La danza es su verdadera biografía. Aquí y allá asoman las zapatillas y la música que han estado ligadas a algunos hechos o algunos sentimientos, decisivos o triviales, de su vida. «Yo empecé muy tarde porque cuando era muy niña vivía en un pueblo y el baile era inexistente. Luego me fui a Zaragoza a estudiar la carrera de Magisterio y cuando ya estaba casada nos fuimos a Talavera a vivir. Allí descubrí que unos vecinos míos tenían una escuela. Me apunté y me encantó», resume sobre cuándo y cómo se tropezó con la pasión que escondía la danza. A partir de ahí llegaron el resto de cursos con los que se formó: en Barcelona, en Madrid, en Lisboa, un posgrado en A Coruña... «Pero estoy convencida de que la edad no es un impedimento para nada. ¡A Nacho Duato no lo querían en España porque le decían que con 18 años ya era muy mayor para empezar! ¿Cómo se le puede poner límites a una persona?», profundiza. «Si fuera la directora del Ballet Bolshoi no me quedaría más remedio que seleccionar a mis bailarines pero lo pasaría mal porque no creo que estemos en la época de las limitaciones. La danza no tiene limitaciones», insiste con convicción.

Hace tiempo que cultiva sus personales métodos de huida y ha disminuido las clases que imparte en Coppelia para que las nuevas generaciones -su hija y una exalumna- le vayan tomando el relevo. El año pasado se inscribió como voluntaria en Cruz Roja para dar clases de español a los refugiados los martes y los jueves. «¡Me encanta!».

Y después de tantos años, los sueños siguen formando parte de su vida. Puede que sean incluso la más activa. Ahora anda inmersa en un nuevo proyecto que le propuso el padre de una alumna para trabajar con personas con características especiales -tanto por discapacidades derivadas de accidentes de tráfico como por enfermedad de nacimiento o por los efectos secundarios de las drogas-. «Aunque tenga que hacer 50 minutos de coche para ir hasta el centro, que está cerca de Monforte, me apetece mucho, la verdad. Ojalá salga adelante», cuenta ilusionada.

No hace falta preguntárselo. Si volviera a nacer, volvería a tejer su realidad del mismo modo. «Te pasas la mayor parte de tu vida en el trabajo. Si es algo que no te gusta, acaba siendo una tortura. ¡Qué más da ser médico, ingeniero, fontanero o profesor de baile! Tienes que sentirte realizado y bien», proclama.

«Ahora tengo tres generaciones en la escuela: abuelas, madres e hijas»

«Ahora hasta tengo tres generaciones que coinciden en la escuela de la misma familia: abuelas, madres e hijas. Y me encanta», confiesa llenando de más cosas buenas la balanza.

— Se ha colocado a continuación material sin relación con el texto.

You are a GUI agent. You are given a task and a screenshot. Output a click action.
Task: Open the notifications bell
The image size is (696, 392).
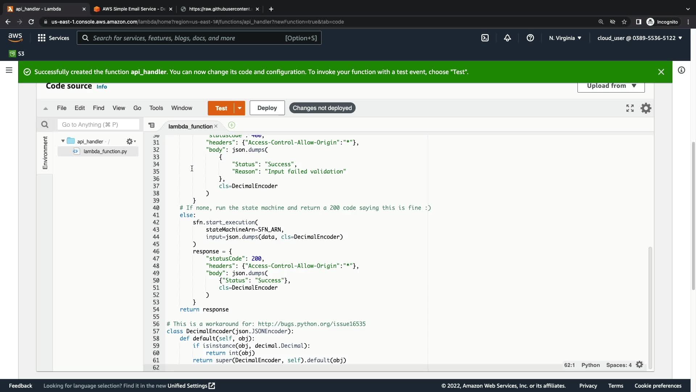(x=508, y=38)
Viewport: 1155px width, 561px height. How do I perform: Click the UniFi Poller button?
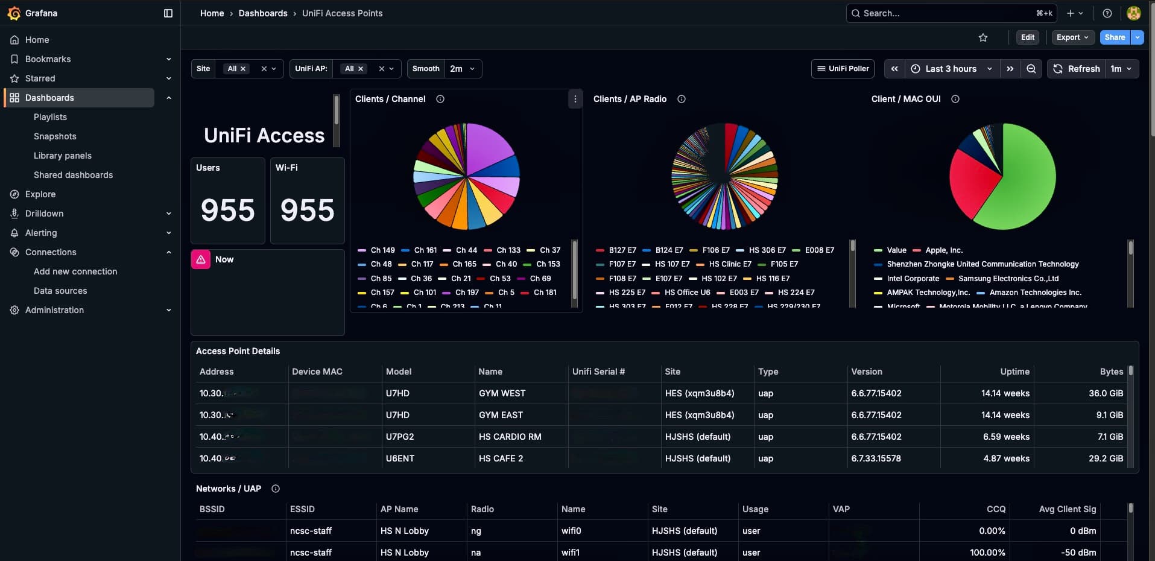tap(843, 69)
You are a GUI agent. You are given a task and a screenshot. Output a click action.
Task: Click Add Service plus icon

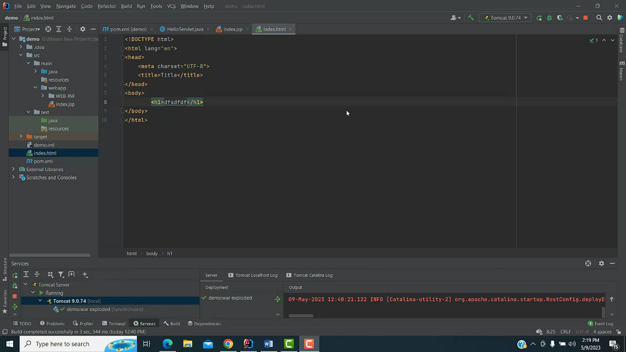coord(85,275)

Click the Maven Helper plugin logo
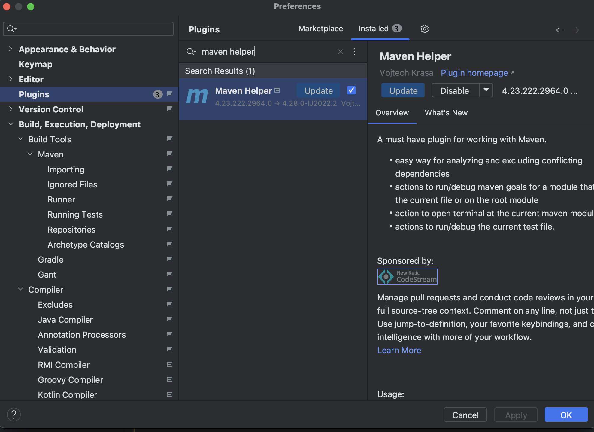197,96
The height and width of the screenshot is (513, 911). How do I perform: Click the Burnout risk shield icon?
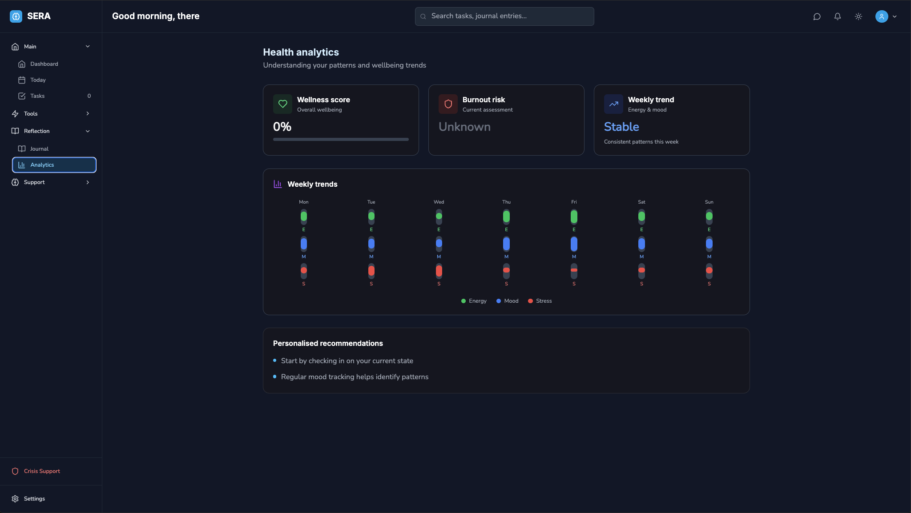pos(448,104)
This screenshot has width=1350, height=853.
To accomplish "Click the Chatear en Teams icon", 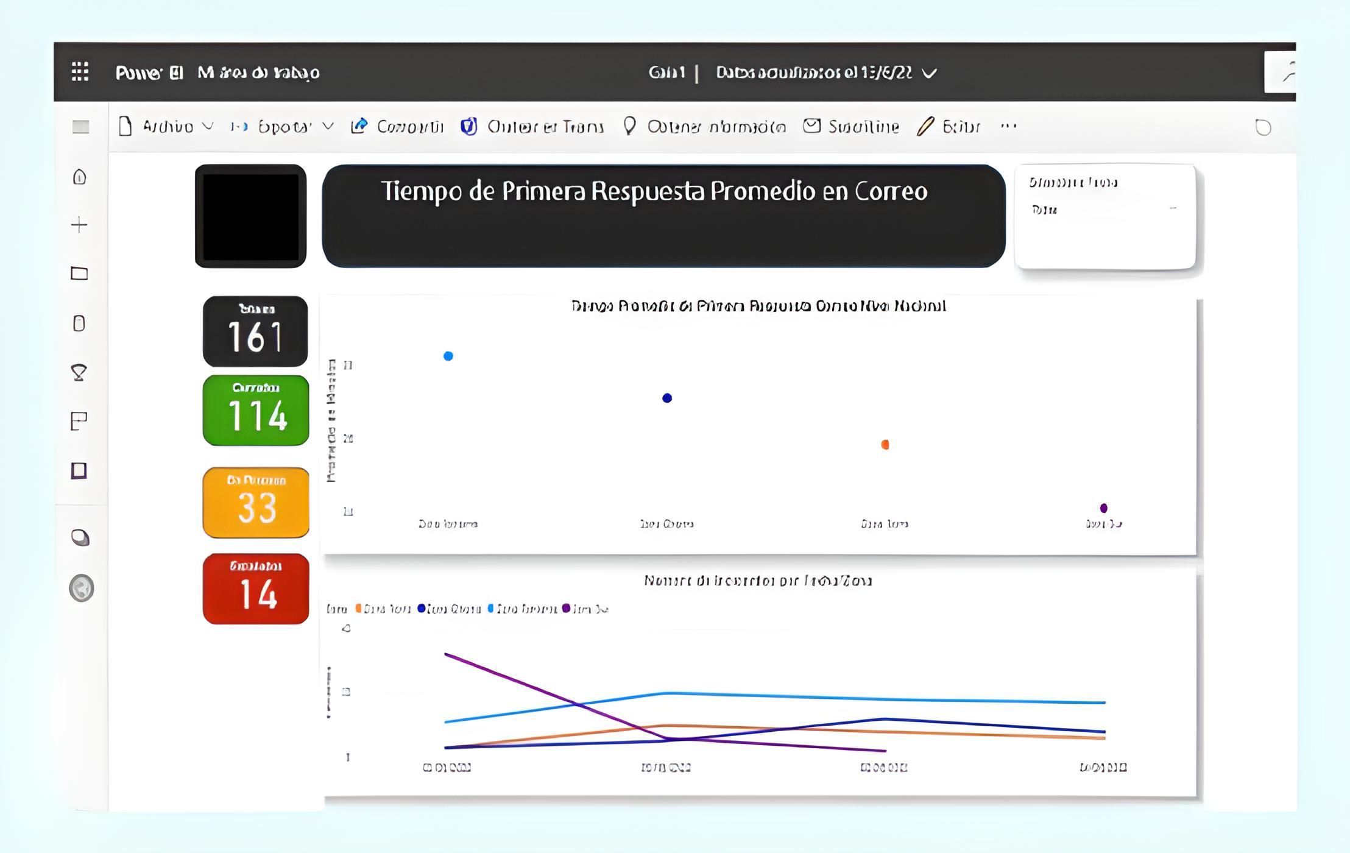I will [468, 126].
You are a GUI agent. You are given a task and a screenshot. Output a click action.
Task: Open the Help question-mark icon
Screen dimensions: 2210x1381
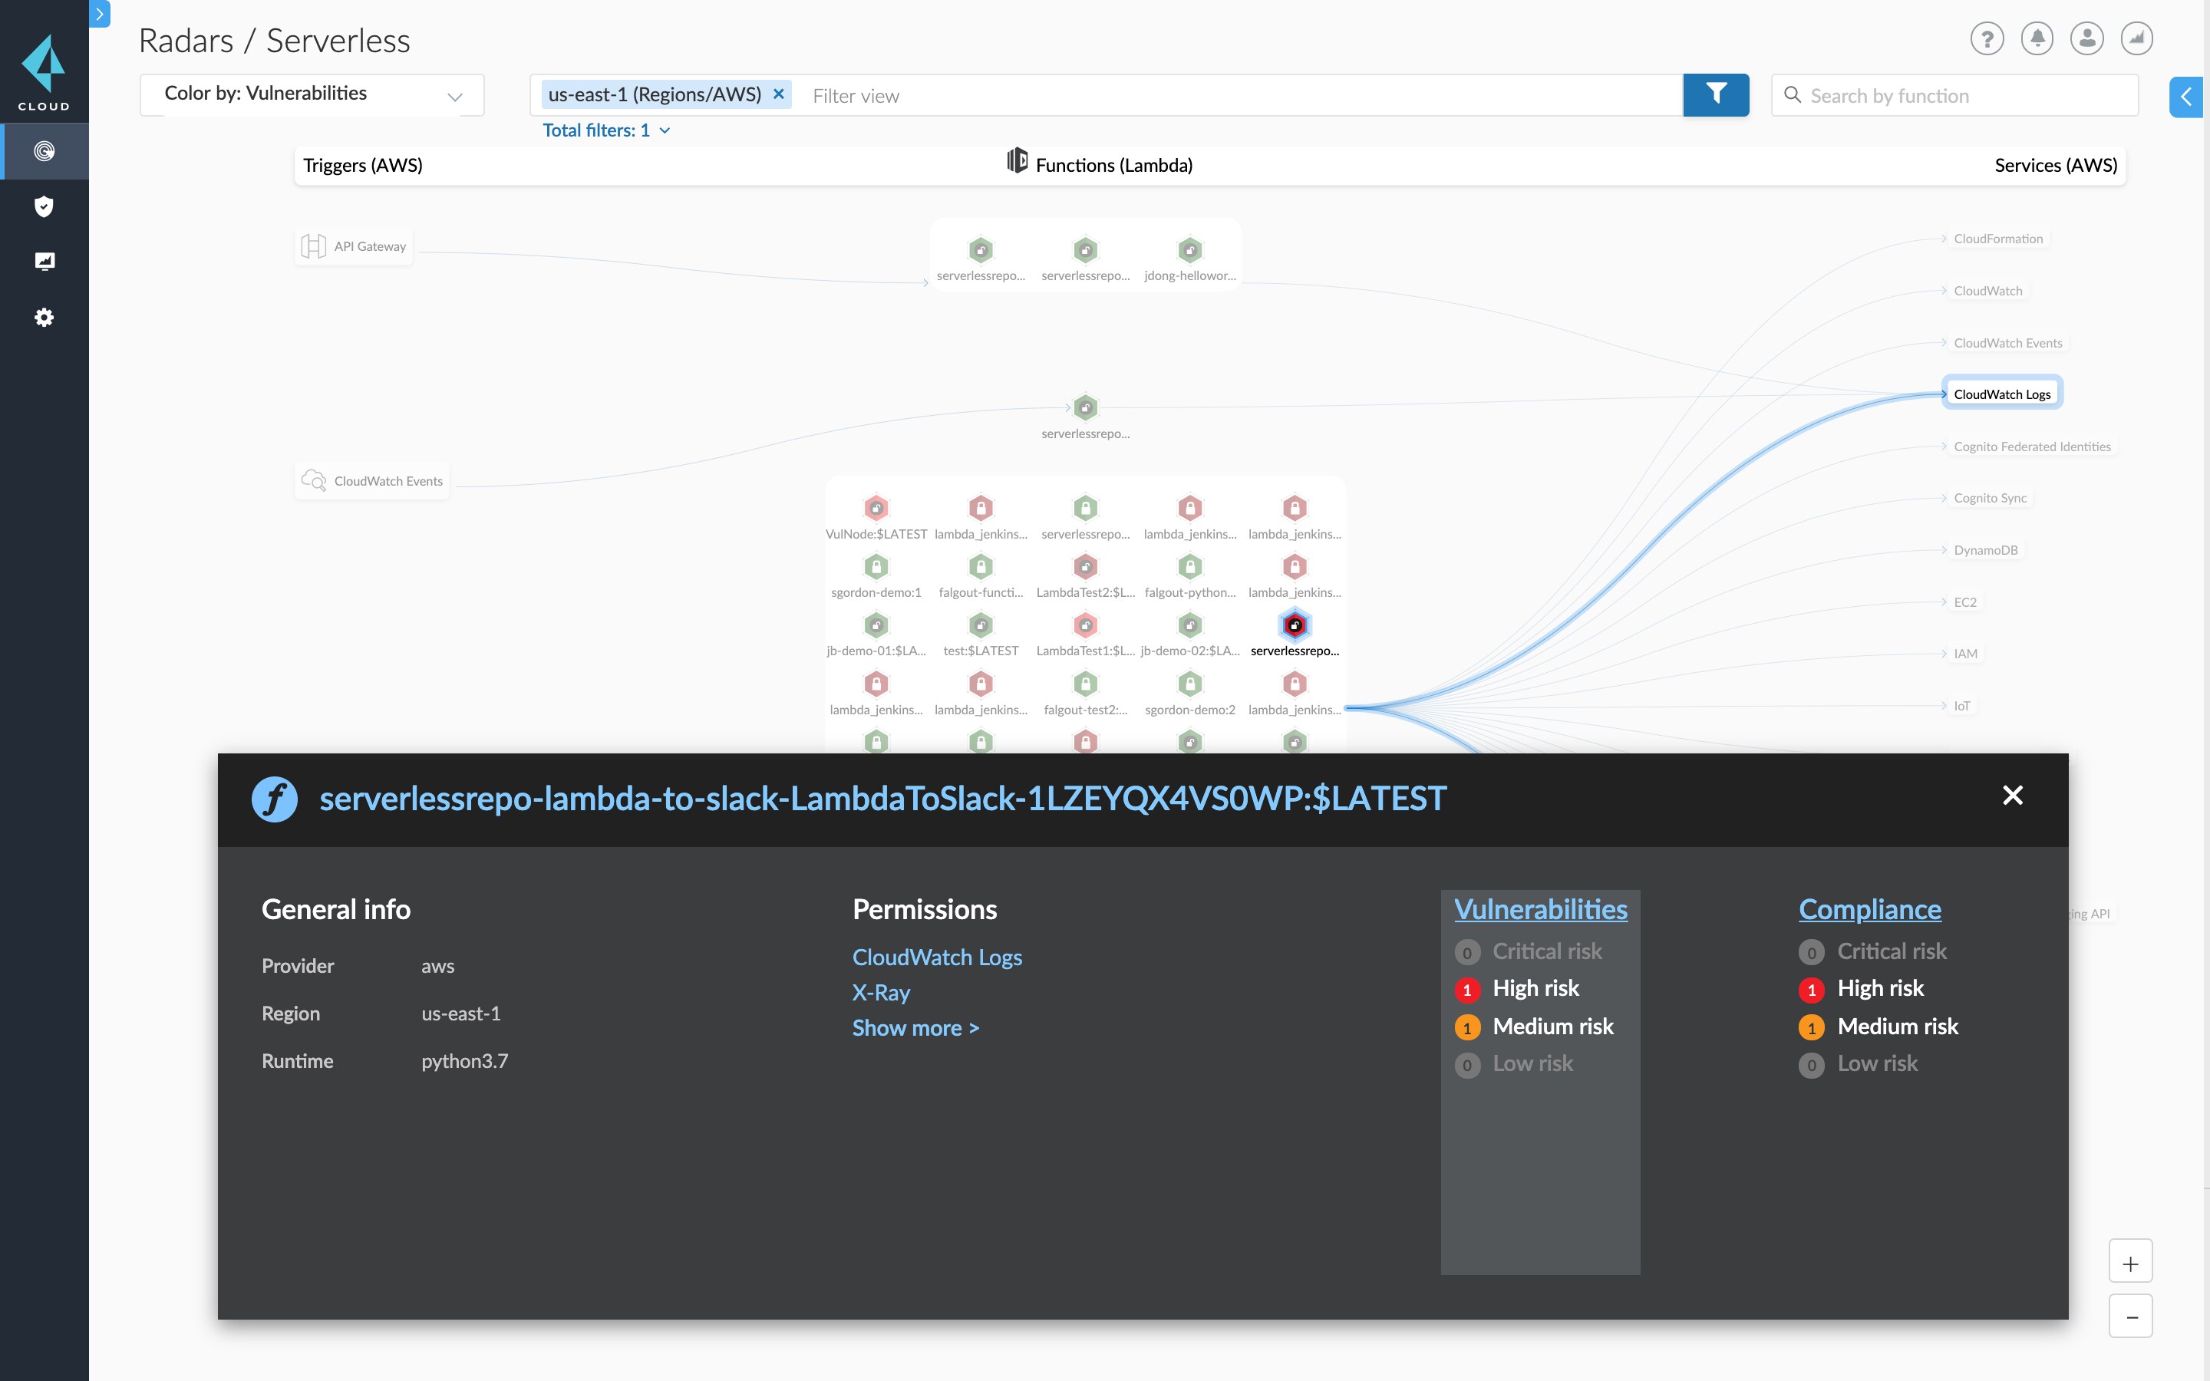pos(1987,38)
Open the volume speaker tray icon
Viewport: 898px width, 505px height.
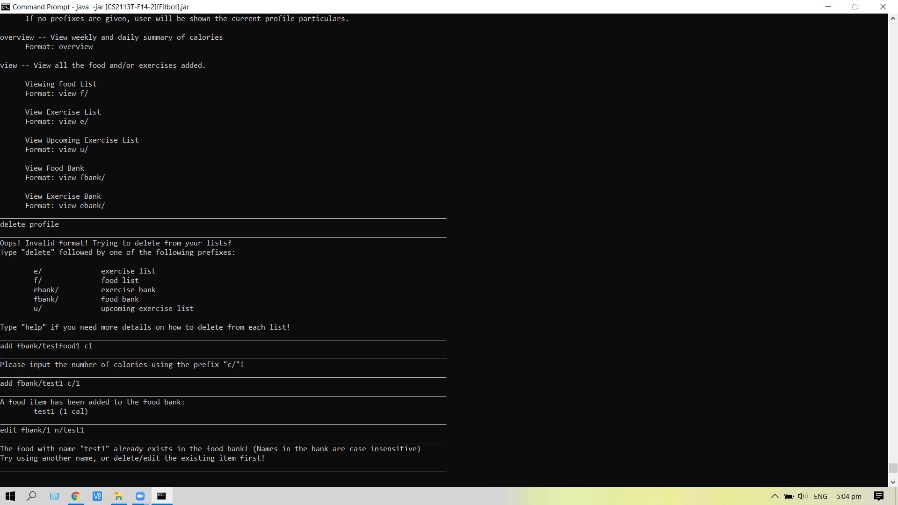pos(803,496)
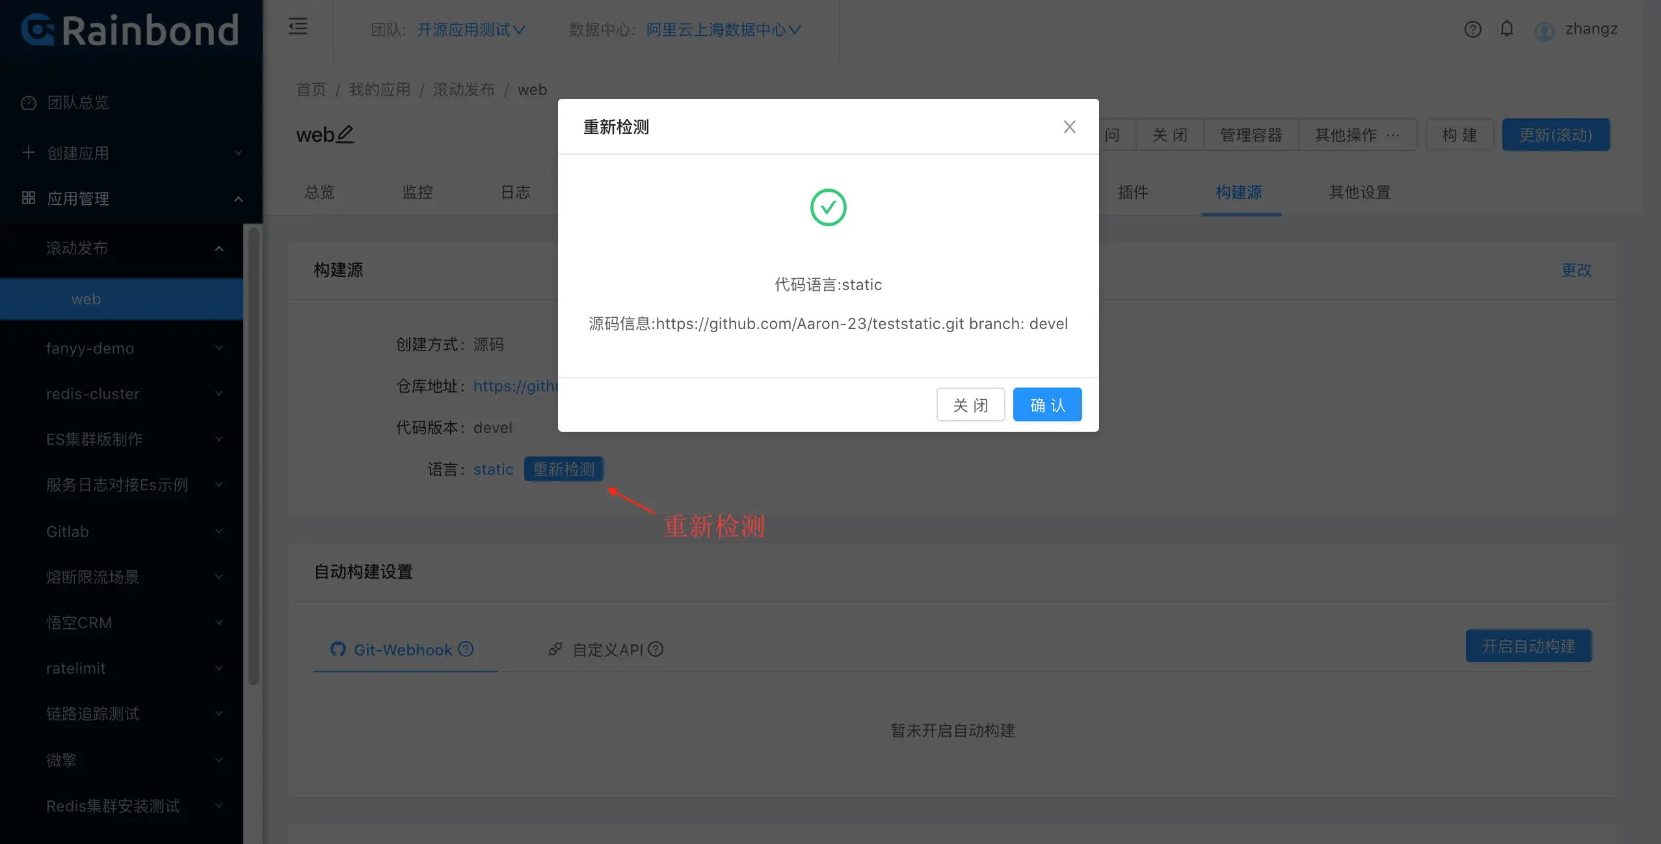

Quizás -y aunque ella no lo diga porque le es intrínseco- el truco para haber despertado tanto amor por la danza reside en trabajar la disciplina sin dejar de lado el respeto y la sonrisa. Algo difícil de encontrar en un mundo en el que prima tanto la competitividad por llegar a lo más alto. «Yo solo pretendo que las niñas descubran que tienen en su vida algo bonito a lo que recurrir y con lo que pueden expresarse», responde sobre qué objetivos tiene para sus alumnos.

«Les doy clases de danza, pero también me importa su educación y su comportamiento. Con los más pequeños empiezo las clases en corro y con todas sentadas en el suelo. Intento que cojan confianza y además me río mucho con las ocurrencias que tienen. Me arrepiento de no haber apuntado desde hace años las cosas que dicen. Son auténticos», finaliza argumentando por qué no ha cedido el relevo por completo todavía.